State officials have begun notifying seniors who were picked to receive COVID-19 vaccines this week.
More than 206,000 Minnesotans age 65 and over have registered to get the shot. That includes those who signed up on a state website or by phone Tuesday, as well as 11,000 who were on the waiting list from the previous week.
A total of 9,425 appointments are available this week at nine state community testing sites.
"Those who are randomly selected from the preregistration list will be proactively contacted starting on Wednesday to register for available vaccine clinic appointments," said Tarek Tomes, the state's chief information officer.
People will be notified by text, e-mail or phone. No more than two attempts will be made if someone requested to be notified by telephone.
Those who are not chosen to receive shots this week will remain on the registration list and will be eligible for the vaccine in future weeks.
The Brooklyn Center and Blaine vaccination sites will give shots to seniors only. Sites in Fergus Falls, Mountain Iron, Thief River Falls, St. Cloud, North Mankato, Rochester and Marshall will see both seniors and education and child-care workers.
A new site in St. Paul will be dedicated to teachers and other school workers as well as child-care employees. Altogether, 15,000 shots will be given to that group, which is being scheduled through a different system.
Seniors who live in nursing homes or assisted-living facilities are getting shots on site.

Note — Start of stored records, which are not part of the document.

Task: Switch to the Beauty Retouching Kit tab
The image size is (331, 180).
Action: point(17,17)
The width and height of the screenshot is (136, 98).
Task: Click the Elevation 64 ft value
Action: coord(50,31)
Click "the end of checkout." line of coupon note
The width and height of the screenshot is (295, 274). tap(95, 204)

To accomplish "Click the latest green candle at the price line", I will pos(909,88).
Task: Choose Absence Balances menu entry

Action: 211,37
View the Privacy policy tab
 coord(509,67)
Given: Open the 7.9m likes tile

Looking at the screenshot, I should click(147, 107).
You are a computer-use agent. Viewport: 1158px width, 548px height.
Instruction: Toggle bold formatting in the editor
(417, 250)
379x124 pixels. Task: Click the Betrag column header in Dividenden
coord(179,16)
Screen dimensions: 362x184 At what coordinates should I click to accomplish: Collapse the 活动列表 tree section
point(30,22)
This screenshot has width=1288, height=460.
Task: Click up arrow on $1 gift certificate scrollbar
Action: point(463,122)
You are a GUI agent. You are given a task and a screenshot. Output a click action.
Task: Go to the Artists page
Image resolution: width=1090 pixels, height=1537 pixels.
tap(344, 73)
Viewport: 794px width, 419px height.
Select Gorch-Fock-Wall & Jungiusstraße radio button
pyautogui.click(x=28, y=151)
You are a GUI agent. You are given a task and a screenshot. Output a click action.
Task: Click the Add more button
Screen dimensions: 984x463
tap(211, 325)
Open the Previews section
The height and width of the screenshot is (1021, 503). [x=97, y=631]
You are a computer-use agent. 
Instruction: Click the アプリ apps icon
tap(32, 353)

So far, 301,290 Minnesotans have received at least one dose of the COVID-19 vaccine as of Monday, including 74,721 over the age of 64.
State health officials announced 18 COVID-19 deaths and 851 new confirmed cases Wednesday.
That brings the pandemic totals to 6,124 fatalities and 457,317 known cases.
Those who died were between the ages of 54 and 100. They lived in Anoka, Dakota, Goodhue, Hennepin, Lyon, Nicollet, Otter Tail, Ramsey, Rice, St. Louis, Washington and Wright counties. Ten were residents of long-term care facilities.
Diagnostic laboratories reported 20,899 COVID-19 test results to state officials.
Minnesota's hospitals were caring for 477 COVID-19 patients. Of those, 97 in were in intensive care.
Most people who need hospitalization have underlying health conditions, including obesity, diabetes and hypertension, that make them more susceptible to COVID-19 complications.
Many who get infected have mild or no symptoms, but they still can pass the virus on to others.
Since the pandemic began, 441,740 are no longer considered to be a transmission risk and do not need to isolate.